Hoy puede ocurrir cualquier cosa en una nueva jornada histórica del conflicto que tiene a la Espasa desbordada por exceso de original. Tanta montaña rusa, tanta improvisación es muy lamentable cuando lo que está en juego es el destino de Catalunya y de España. La insoportable frivolidad de la que estamos siendo testigos es un inmenso espejo en el que se refleja la pequeñez de quienes gobiernan. Ayer contemplamos sus miniaturas: uno mudo y demudado, el otro ausente. No nos merecemos a estos personajes de tebeo.

Puigdemont ha conseguido que nadie le tome en serio. El vodevil de ayer, deslizando primero el adelanto de elecciones y negándolo después por falta de garantías pasará a los anales del disparate. Entre todos los papeles posibles, el de héroe y mártir de la causa y el de estadista de espaldas anchas para cargar con las acusaciones de traidor, eligió el de tarambana. Explicar su cambio de actitud es de diván de psicoanalista. El hombre que no declaró la independencia y la suspendió después no podía abandonar el escenario sin repetir la ocurrencia: suspender las elecciones que no había llegado a convocar.

Dicen que le entró el pánico, que le pudo el clamor de la calle, que se desmoronó al ver las dimisiones tuiteras de alguno de sus diputados y la amenaza de ERC de dejar el Govern, que la presión fue más fuerte que su determinación para detener el tren antes de que se quedara sin vías. Su gesto no fue el del valiente que duda, tal fue el elogio de Iceta, sino el del cobarde que se quita de en medio para que sea el Parlament el que decida, el dispuesto a dimitir para que el emboscado Junqueras asumiera la responsabilidad.

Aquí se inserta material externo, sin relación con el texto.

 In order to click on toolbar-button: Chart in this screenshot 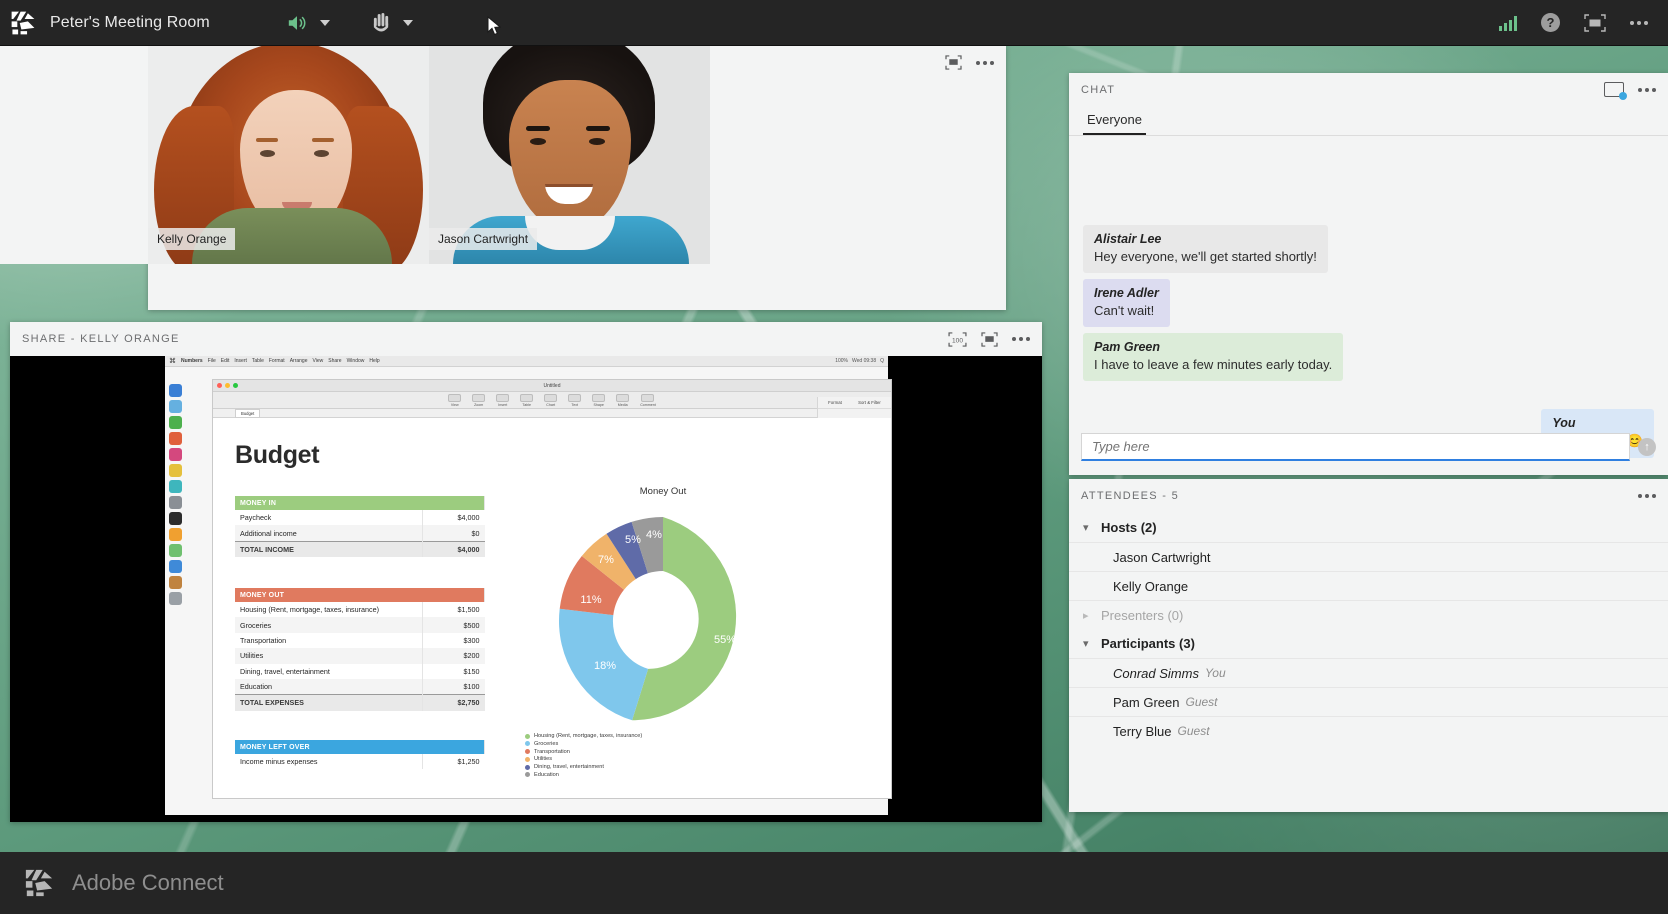, I will do `click(551, 400)`.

Jamás mereció estar al frente de una causa que le viene exageradamente grande.

Rajoy, por su parte, tenía su incompetencia tan acreditada que no tenía nada que demostrar. Cualquier otro, al comprobar que la argamasa del independentismo estaba hecha de harina y agua, al ver que comenzaban las dimisiones, que el bloque se deshacía en pedazos y que el pueblo se volvía contra Moisés y le ponía de vuelta y media en el desierto, habría levantado un puente de plata con incrustaciones de piedras preciosas para facilitar el camino.

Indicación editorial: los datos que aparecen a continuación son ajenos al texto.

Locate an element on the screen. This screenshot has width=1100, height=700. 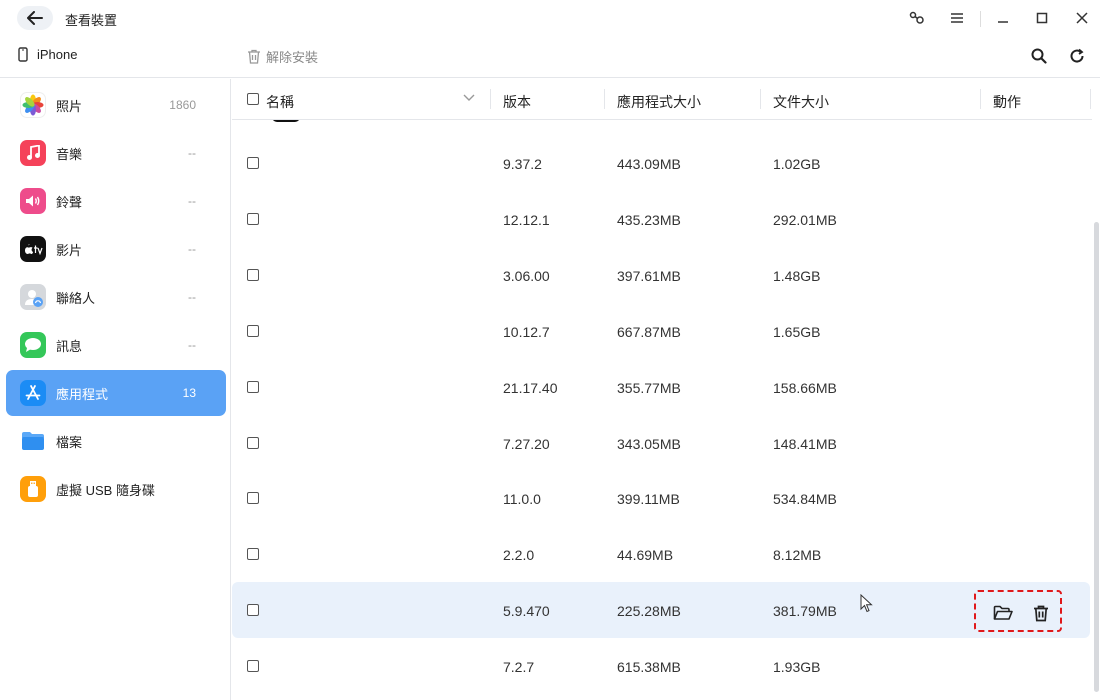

Cualquiera en su lugar, anticipando que en unas elecciones nada volvería a ser lo mismo, que Junts pel sí daba sus últimas bocanadas, que la CUP desenterraba el hacha contra sus aliados de conveniencia, que la coyuntura abocaba a ERC a emprender un camino distinto aunque se impusiera en los comicios, habría hecho un gesto inequívoco de que no aplicaría el artículo 155 para impedir a Puidemont el paso atrás. Si algo no puede mostrar el necio es inteligencia.

A la hora a la que se termina esta columna nada nuevo hay bajo el sol. El Parlament y el Senado aún no han comenzado sus sesiones. Puede que nada nos salve del abismo o que de repente se abra el paracaídas. “Esperaré noticias tuyas todo el día de la hora porque en cada minuto hay muchos días”, le decía Julieta a Romeo en su interminable despedida. Shakespeare sí que sabía de amores malditos.